Overall, violent crime in Kentucky remains much lower compared to the nation as a whole, said Ashley Spalding, research director at the Kentucky Center for Economic Policy.
"When you compare 2023 to that 2021 peak for violent crime," she said, "we see it's come down significantly since then."
A 2022 Bureau of Justice Statistics survey found younger people and people with lower incomes are far more likely to report being the victim of a violent crime than are higher-income people.
Spalding said laws such as House Bill 5, which lawmakers passed earlier this year, will drive up the number of people in the state's prisons and jails without addressing the root cause of crime.
"High rates of incarceration in communities are associated with higher rates of overdose deaths," she said. "The more that states make harsher criminal penalties for opioids like fentanyl, can put communities more at risk."
She said the policies in the bill are expected to cost the state an estimated $1 billion over the next decade.

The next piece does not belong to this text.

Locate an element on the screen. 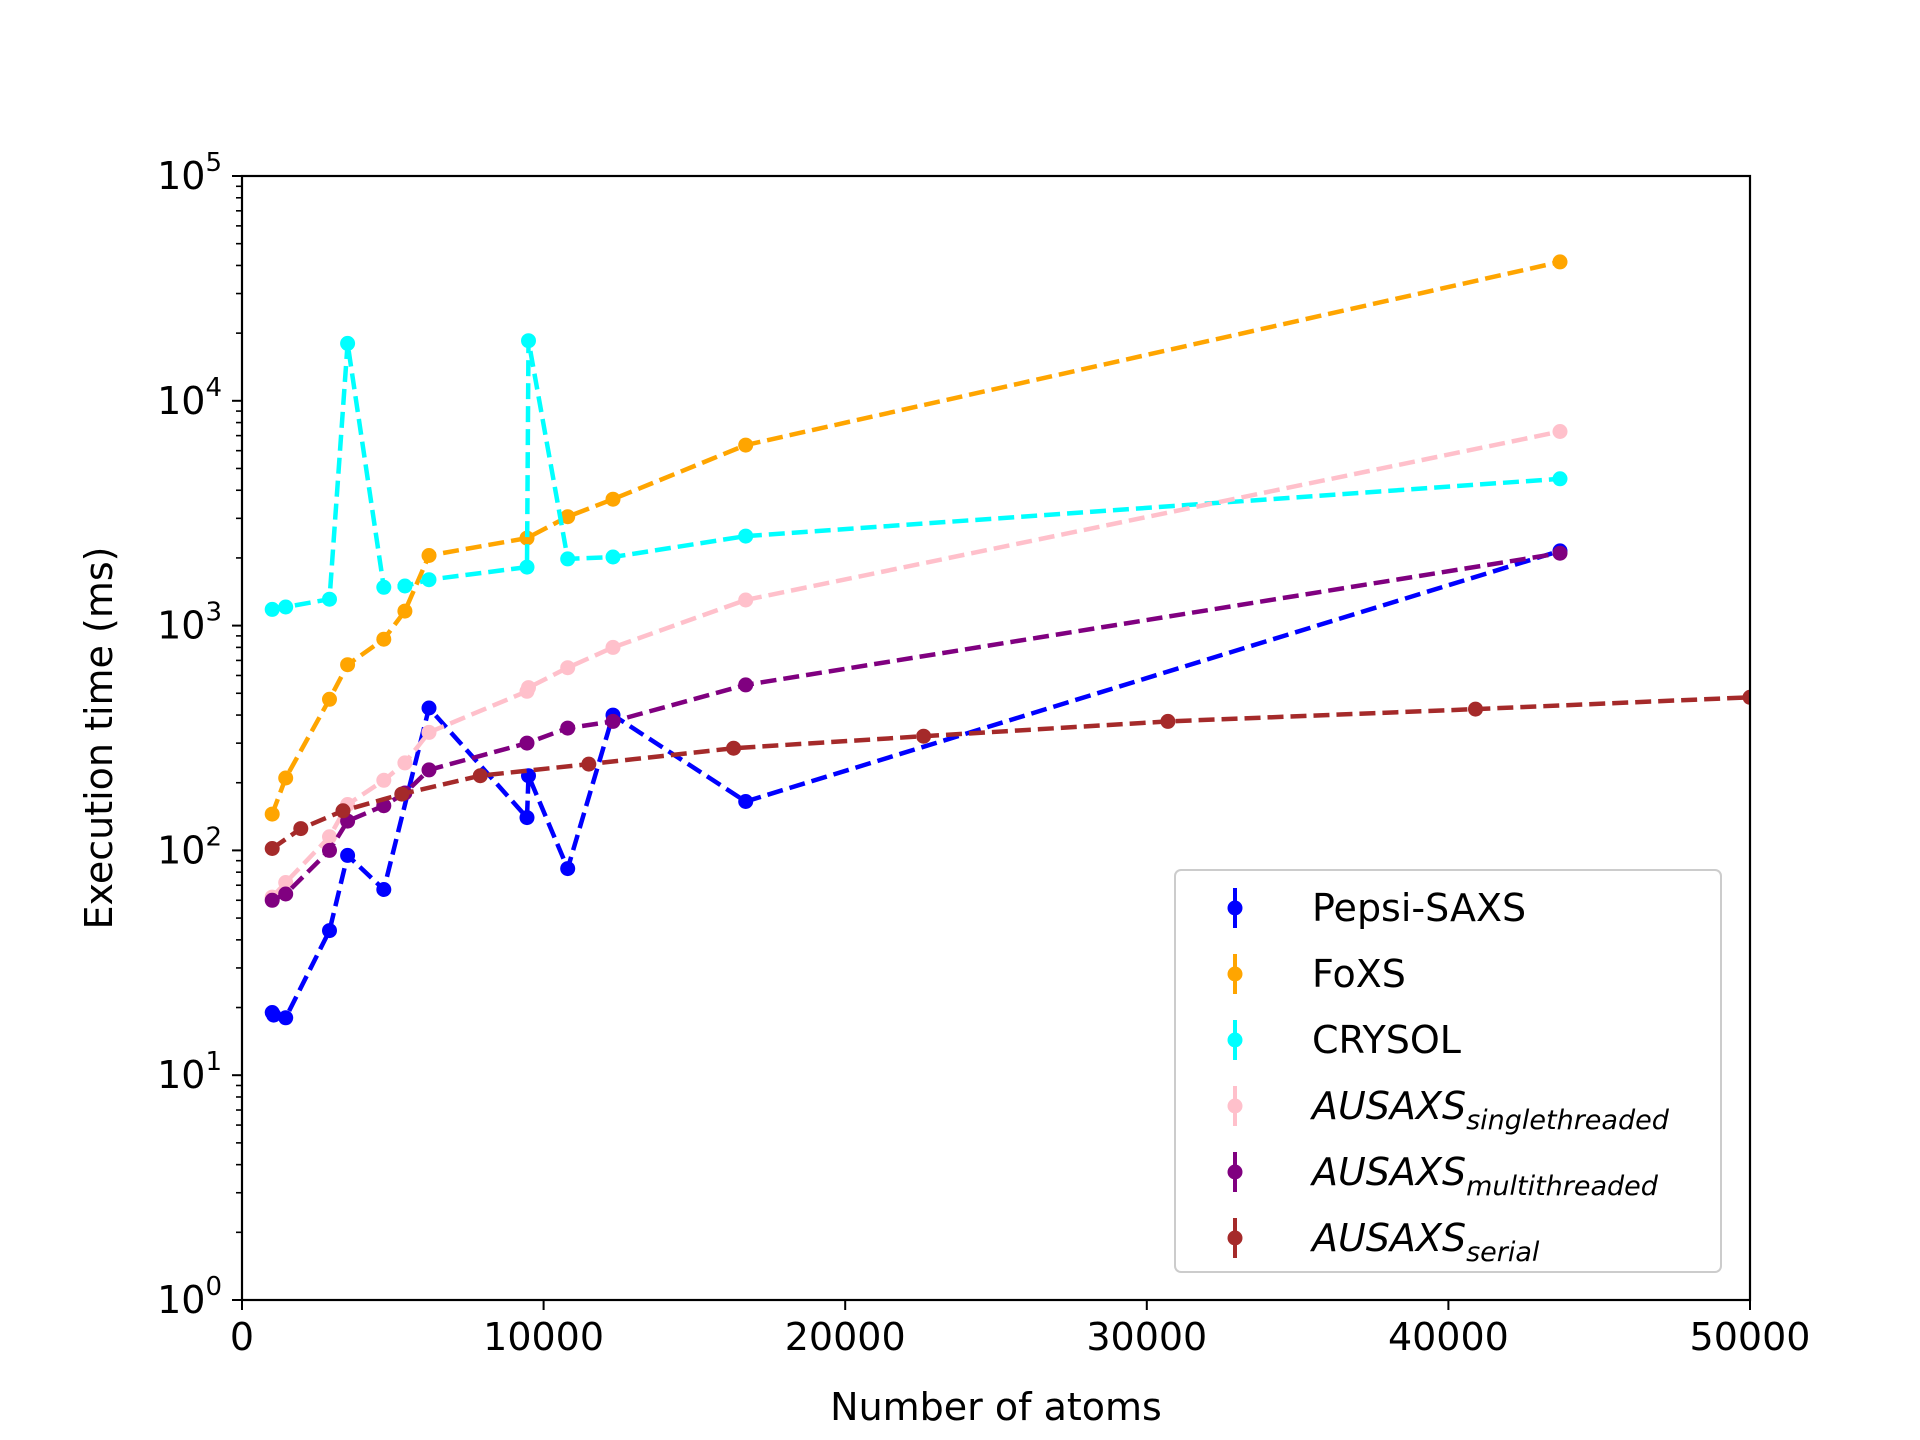 The width and height of the screenshot is (1920, 1440). legend-label-subscript: multithreaded is located at coordinates (1562, 1186).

That money, she contended, could go toward health care, shelters and other resources that help communities.
"It would be the wrong direction for Kentucky to pass more harmful, harsh, regressive criminal legal system policies in 2025," she said.
According to the Pew Research Center, at least 60% of U.S. adults have said they believe there is more crime nationally than there was the year before, despite an ongoing downward trend in crime rates.